While parental monitoring of their child’s water-bottle level seems hypervigilant, it is hardly surprising. We’re pelted from all angles with panic-inducing information. Take this: “Researchers have not yet determined the point at which dehydration begins to affect brain function,” a 2011 review of studies says, so children must drink 40 fl oz of water a day just to be safe. Who measures out 40 fl oz of water a day for their child to drink? Maybe the mother in the WhatsApp group, but it’s not a healthy habit.
“Information overload is turning parenthood into a nightmare of anxiety and stress,” Christina Hardyment wrote in her brilliant Dream Babies, which chronicles the wildly variable parental advice offered in the last four centuries, from John Locke to the British advice-giver Gina Ford. Hardyment’s book aims to “restore parental sanity” by bringing to wider attention how strongly and quickly childcare advice changes. Worrying over children’s health has become a global industry.
What mother doesn’t worry about what her children eat? Most children are “picky eaters” by nature. Yes, the cliché is that spoiled American and British children only eat ultra-processed food because their parents cater to them, but it’s not just a problem in the West. In her book The Way We Eat Now, food historian and writer Bee Wilson interviewed Japanese nutritional epidemiologist Fumiaki Imamura about eating habits in Japan. Yes, they do eat a lot of fish, but they also eat a lot of ultra-processed foods, and so much soy sauce that their salt intake would rival that of any McDonald’s-eating family in America.

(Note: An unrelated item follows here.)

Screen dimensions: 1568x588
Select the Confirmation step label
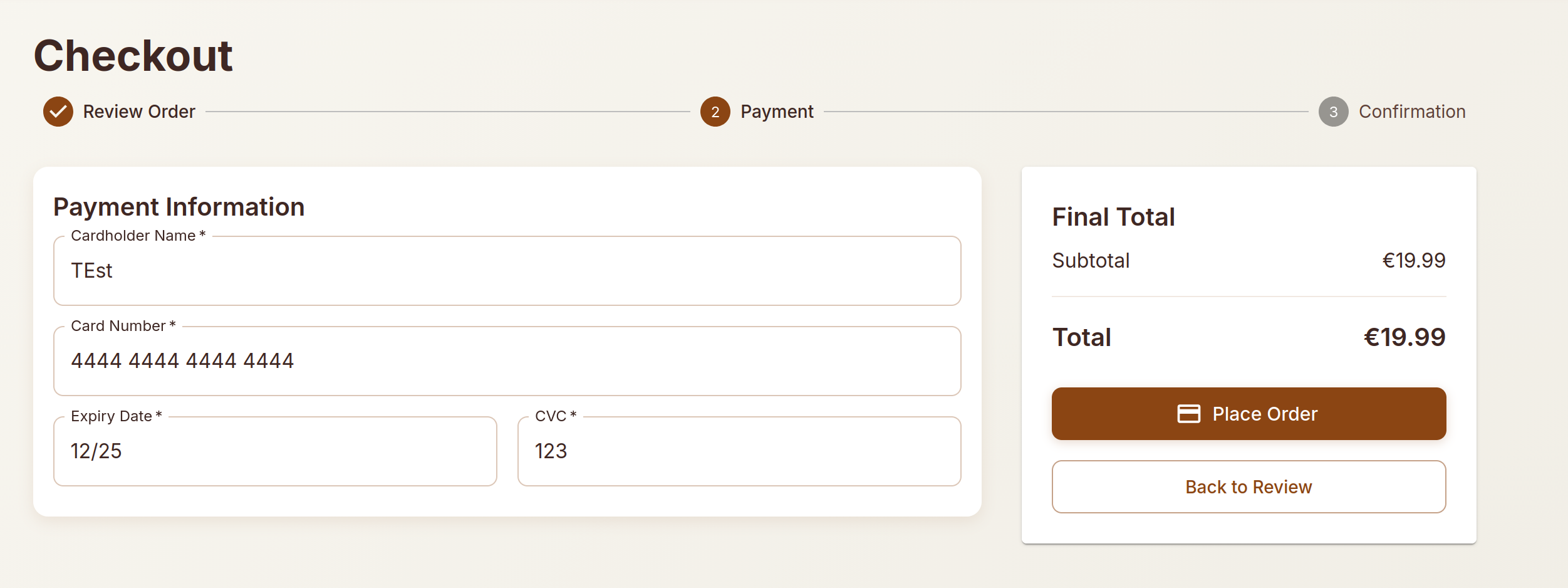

Rather than just accept that children are picky, though, these days it seems it must be medicalized. “Picky eating is a common disorder during childhood often causing considerable parental anxiety,” one study tells us. It goes on to say that “picky eating was found to be a risk factor for the development of symptoms of anorexia nervosa.” Another study shows that, according to their mothers, 25 percent of toddlers in the UK refuse to eat at least once a day compared with 15 percent of children in Germany and France. In America, seven to 50 percent of preschoolers are picky, which seems an unhelpfully wide margin. Some 43 percent of mums surveyed in the UK said they “give in” and serve children something they know they’ll eat. Is that “giving in” or just giving your child dinner?

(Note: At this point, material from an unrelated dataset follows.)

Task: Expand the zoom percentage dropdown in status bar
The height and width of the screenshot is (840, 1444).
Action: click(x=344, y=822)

What of the more extreme cases, which the Child Mind Institute in New York refers to as “ARFID”: “avoidant restrictive food intake disorder.” It’s a “relatively new eating disorder”; “what sets ARFID apart from normal picky eating is that ARFID has significant negative impacts on the child’s physical and/or mental health.” Therapy is prescribed as the solution.
Worrying about this is enough to drive parents around the bend. But obsessing over what children eat is not only unhealthy — it takes the fun out of eating. Good food is one of life’s greatest pleasures. My kids shout for joy at the prospect of their twice-weekly plate of mac and cheese. I hate giving them food I know they don’t like, and I’ve stopped expecting them to eat it. Anyone who expects children to enjoy cooked zucchini has forgotten what it was like to be a child.
I can distinctly remember the horror of a bowl of split pea soup, gobbets of ham hock and soft carrots bobbing in the murky depths. I attempted to swallow it as quickly as possible, often gagging. Kids’ taste buds are different from ours. Texture is the predominant experience of eating for many of them, so anything slimy, lumpy or soggy isn’t going to go down well. Often literally. The predictability of a chicken nugget is a comfort in a world already full of chaos and excitement. Kids don’t crave novelty. They want stability.
Most children go through a phase of only eating beige, rectangle-shaped food. If this is a disorder, they’ll usually grow out of it. In the meantime, let them eat what they like.
My husband ate nothing but chicken nuggets for a year when he was a child. Now he eats the widest range of food of anyone I’ve met. How did he outgrow the ailment of picky eating? He grew up. Until my kids do the same, we’ll be eating a lot of mac and cheese, but at least we know the cheddar is mature.